The new round came along with a commitment to “refocusing on its core services: its award-winning mortgage brokerage and Plus, its innovative home-buying service that combines surveying, conveyancing, and mortgages under one roof.

That sounds to me like a lot less mortgage originating to come in future, one way or another — but this change in focus may be the right way for Habito to focus on its value as a tech play in the broking space, rather than a route to origination.

Habito used to sell some of its origination to Citi as part of the Canada Square shelf (we note the incorporation of “Canada Square Funding Holdings 7” at the beginning of the month so presumably the programme is still firing), and also originated long-dated fixed for CarVal. Presumably Citi is happy to go ahead and securitise any Habito assets it owns, while long-dated fixed is attracting a lot of interest.

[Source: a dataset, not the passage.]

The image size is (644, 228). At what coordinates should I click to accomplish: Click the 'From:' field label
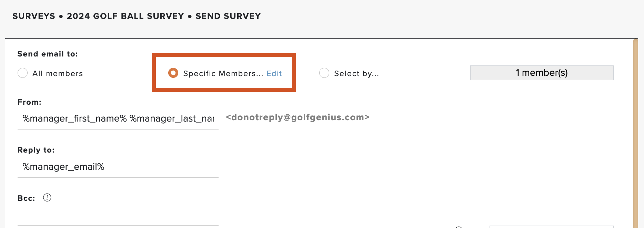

Several panellists at the conference noted excellent appetite from the insurance community for long dated fixed (as well as equity release).

Difficulties with the buy-to-let arrangements at Molo (Patron Capital was the funding partner) caused it to suspend origination in April….but by then the lender had already struck a deal with Rothesay Life to do long term fixed owner-occupied. It’s not an exclusive partner (Rothesay already had a deal in place with Kensington for long term fixed), but expect to see much more of this kind of thing. Landbay partnered with Phoenix Group in July, for example.

This is kind of a long way of saying that….despite the changes at Habito, it’s unlikely to shake loose many mortgage portfolios to buy at a discount.

Yacht or not

It’s the strangest thing, but every time I talk to SRT investors there’s bafflement about how Credit Suisse got its notorious “yacht securitisation” away. Quite apart from the dubious honour of appearing in the Financial Times, the tranche was thin (4%), the portfolio was lumpy, and even the loans that weren’t oligarch yachts still had some, uh, complexity. Think margin loans to Chinese tycoons, that kind of thing.

Anyway, more sensible floating collateral is available, in the shape of a shipping SRT which Alantra executed for Piraeus Bank. We’ve not got much on it beyond the release, but Alantra says it is the first synthetic STS securitisation of performing shipping loans in Europe, and we’re in no position to disagree.

Shipping loans in general have appeared in the market before — NordLB’s vast Northvest 2 deal with Christofferson Robb in 2017 included some €1bn of shipping loans, alongside a grab bag of other lending (renewables, infra, aircraft, corporate) to the tune of €10.1bn — but seemingly not in this format.

But it looks pretty efficient for the banks with enough shipping loans to justify the effort. Alantra says the portfolio was €700m, and selling the mezz tranche frees up €400m-equivalent of risk weighted assets. That implies a pretty hefty risk density, exactly the sort of thing which should work well for SRT.

Other deal terms include a two year revolver and 4.8 year time call, though unfortunately nothing useful like coupon and attach/detach is included. Still, ship it in.